• Problem to work on
Leave out the pictures and set down the rest of the listing below word for word.

• Exercise data

^^^^^^^^^^^^^^^^

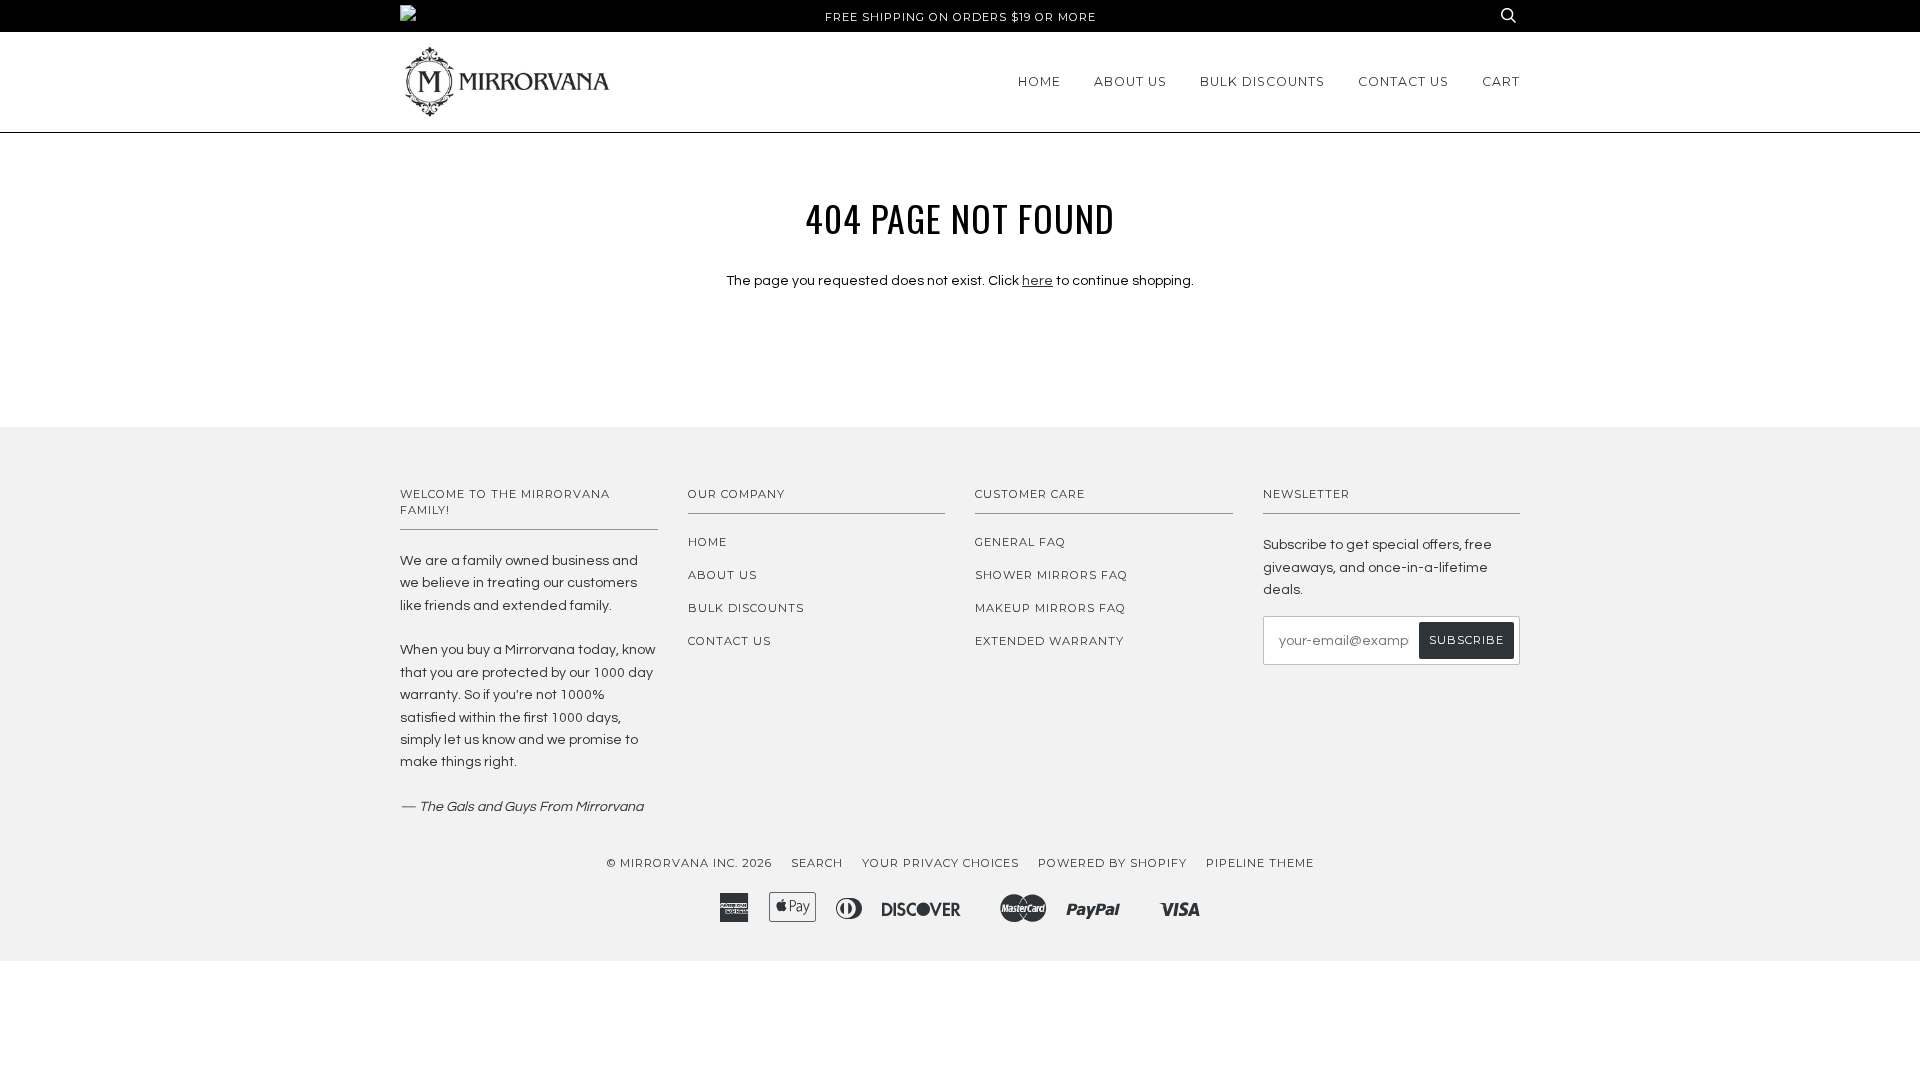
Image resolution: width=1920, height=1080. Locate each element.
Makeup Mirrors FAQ (1050, 608)
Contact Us (1403, 81)
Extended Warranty (1049, 641)
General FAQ (1020, 542)
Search (817, 863)
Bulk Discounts (1262, 81)
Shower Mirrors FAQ (1051, 575)
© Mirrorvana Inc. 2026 (689, 863)
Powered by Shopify (1112, 863)
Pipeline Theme (1260, 863)
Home (1039, 81)
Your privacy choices (940, 863)
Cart (1501, 81)
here (1037, 281)
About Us (1130, 81)
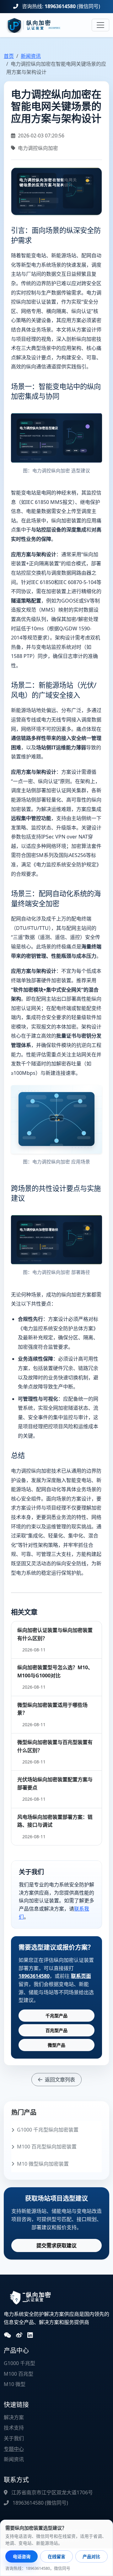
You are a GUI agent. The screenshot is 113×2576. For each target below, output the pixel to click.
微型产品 (56, 2045)
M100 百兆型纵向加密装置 (47, 2146)
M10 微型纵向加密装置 (43, 2163)
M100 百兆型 (18, 2373)
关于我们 (14, 2438)
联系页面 (81, 1976)
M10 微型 (14, 2384)
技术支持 (14, 2427)
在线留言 (56, 2556)
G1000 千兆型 (19, 2363)
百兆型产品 (56, 2030)
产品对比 (91, 2556)
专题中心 (14, 2448)
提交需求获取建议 (56, 2245)
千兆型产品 (56, 2016)
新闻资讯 (31, 56)
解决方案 (14, 2417)
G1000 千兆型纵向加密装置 (47, 2129)
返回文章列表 (60, 2079)
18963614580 (60, 6)
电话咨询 (21, 2556)
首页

^^^^^^^^^^^^^^^^

• Exercise result
Image resolution: width=1920, height=1080. Locate each element.
Makeup Mirrors FAQ (1050, 608)
Contact Us (1403, 81)
Extended Warranty (1049, 641)
General FAQ (1020, 542)
Search (817, 863)
Bulk Discounts (1262, 81)
Shower Mirrors FAQ (1051, 575)
© Mirrorvana Inc. 2026 (689, 863)
Powered by Shopify (1112, 863)
Pipeline Theme (1260, 863)
Home (1039, 81)
Your privacy choices (940, 863)
Cart (1501, 81)
here (1037, 281)
About Us (1130, 81)
You are a GUI agent. The screenshot is 113×2576. For each target below, output the pixel to click.
微型产品 (56, 2045)
M100 百兆型纵向加密装置 (47, 2146)
M10 微型纵向加密装置 (43, 2163)
M100 百兆型 (18, 2373)
关于我们 (14, 2438)
联系页面 (81, 1976)
M10 微型 (14, 2384)
技术支持 (14, 2427)
在线留言 (56, 2556)
G1000 千兆型 (19, 2363)
百兆型产品 (56, 2030)
产品对比 (91, 2556)
专题中心 (14, 2448)
提交需求获取建议 (56, 2245)
千兆型产品 (56, 2016)
新闻资讯 (31, 56)
解决方案 (14, 2417)
G1000 千兆型纵向加密装置 (47, 2129)
返回文章列表 (60, 2079)
18963614580 (60, 6)
电话咨询 (21, 2556)
首页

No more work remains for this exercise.